But proposals focused on consumer protection, privately-negotiated derivatives and credit rating agencies still allow broad exemptions for key players in the financial system. The Huffington Post Investigative Fund reviewed both reform packages and assembled a chart that compares the bills — and their loopholes.

On Thursday, amid wrangling within the Democratic Party and intense lobbying by the financial industry, the full House began debating the “Wall Street Reform and Consumer Protection Act of 2009,” a package of bills largely authored by Financial Services Committee Chairman Barney Frank (D-Mass.) Lawmakers are considering three dozen amendments — some that could substantially alter the bill — and the package likely will be voted on by the House on Friday. Few if any Republicans are expected to support the reforms.

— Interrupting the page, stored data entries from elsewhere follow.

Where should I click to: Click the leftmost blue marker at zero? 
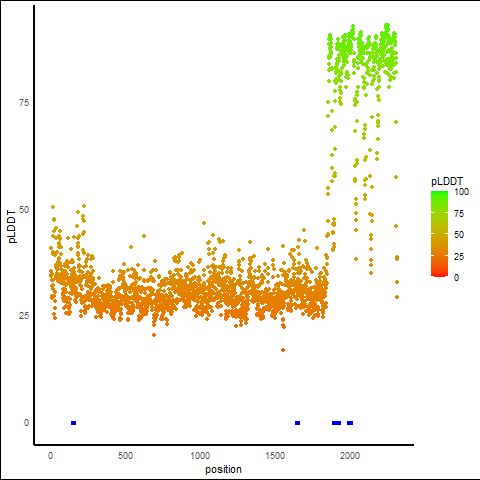[74, 423]
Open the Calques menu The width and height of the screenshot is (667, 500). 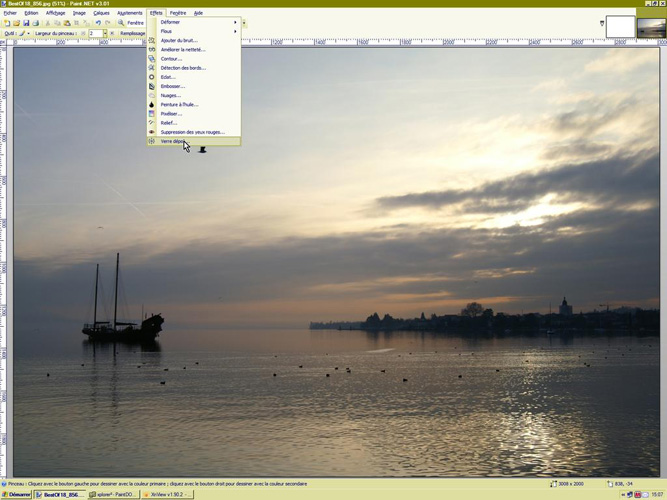[x=101, y=13]
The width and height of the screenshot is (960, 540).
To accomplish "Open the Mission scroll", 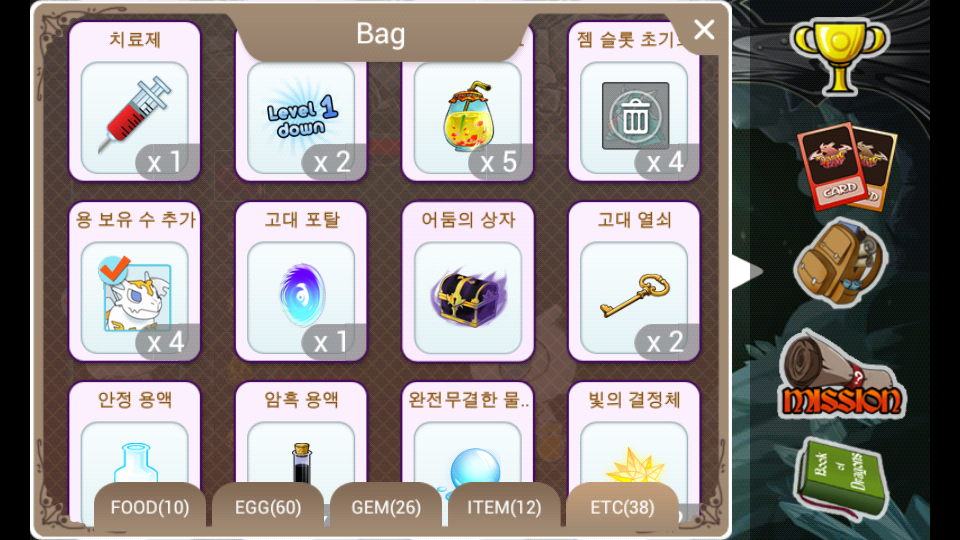I will [x=841, y=375].
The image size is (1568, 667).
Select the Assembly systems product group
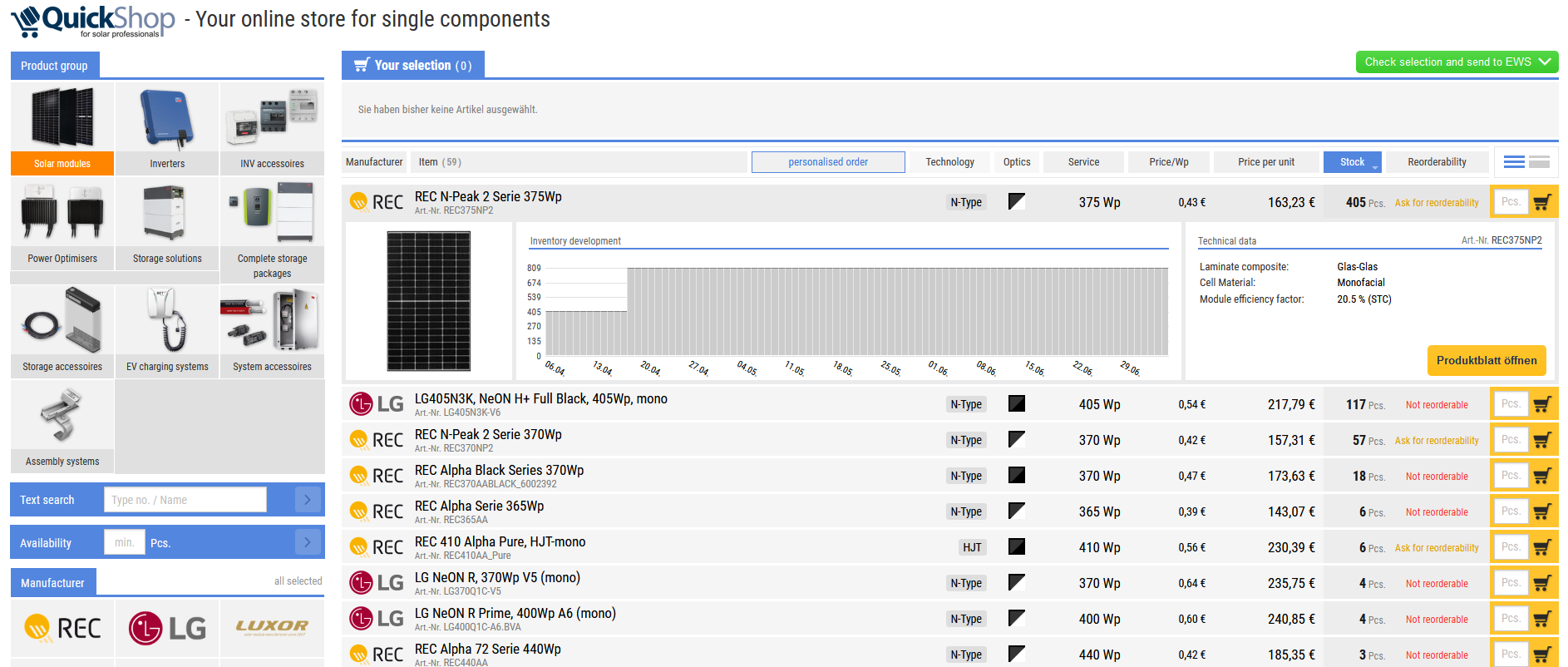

The Senate Banking Committee, led by Sen. Christopher Dodd (D-Conn.), has crafted a single broad bill for systemic reform. Dodd, however, has yet to corral bipartisan support and the bill likely will be reconfigured before the committee takes it up early next year.

Central to both chambers’ efforts is the creation of a new agency that the Obama administration has characterized as a must: a Consumer Financial Protection Agency.

The agency would consolidate oversight authority now divided among a range of federal regulators. It would have the power to write new regulations of financial products such as mortgages and credit cards. But some key sources of consumer loans — auto dealers, smaller banks, student lenders — would be exempt from enhanced oversight in the House bill. Late Wednesday, pro-business Democrats also forced compromise language into an amendment that prevents states from enforcing thougher standards for national banks.

Meanwhile, reforms aimed at the shadowy derivatives markets and credit rating companies — widely blamed as contributors to the financial tailspin — also contain loopholes.

Over-the-counter derivatives are among the most complex of financial products that Congress is trying to tame. These insurance contracts, which grew in popularity in the past decade, were unregulated at the time of the crisis and still remain a murky product.

Frank and Dodd are proposing regulations that will raise capital and margin requirements to prevent derivatives traders from committing more than they can cover. The bills also seek to track derivatives trading by increasingly moving it onto regulated clearinghouses and exchanges.

Both bills, however, allow a third option for trading–a “swap execution facility,” an alternative derivatives marketplace that could avoid robust regulation. The bills also offer wide exemptions for companies that use derivatives as a hedge against risk. Derivatives traded on foreign exchanges, as well as those based on foreign currency, will be exempt, a provision that some believe will encourage the customization of derivatives to fit the loophole.

The bills also will allow credit raters to escape an overhaul. Investors lost billions of dollars in the fall of 2008 when bundles of bonds given high marks by the credit rating agencies swiftly lost value and ultimately defaulted. The ratings turned out to be wildly inaccurate and there are few avenues — save legal action — to hold credit raters accountable. So far, the raters are undefeated in court against investors.

The House does little to promote legal accountability. The bill clarifies that, to be held liable, a credit rater must have “knowingly or recklessly” issued a false rating.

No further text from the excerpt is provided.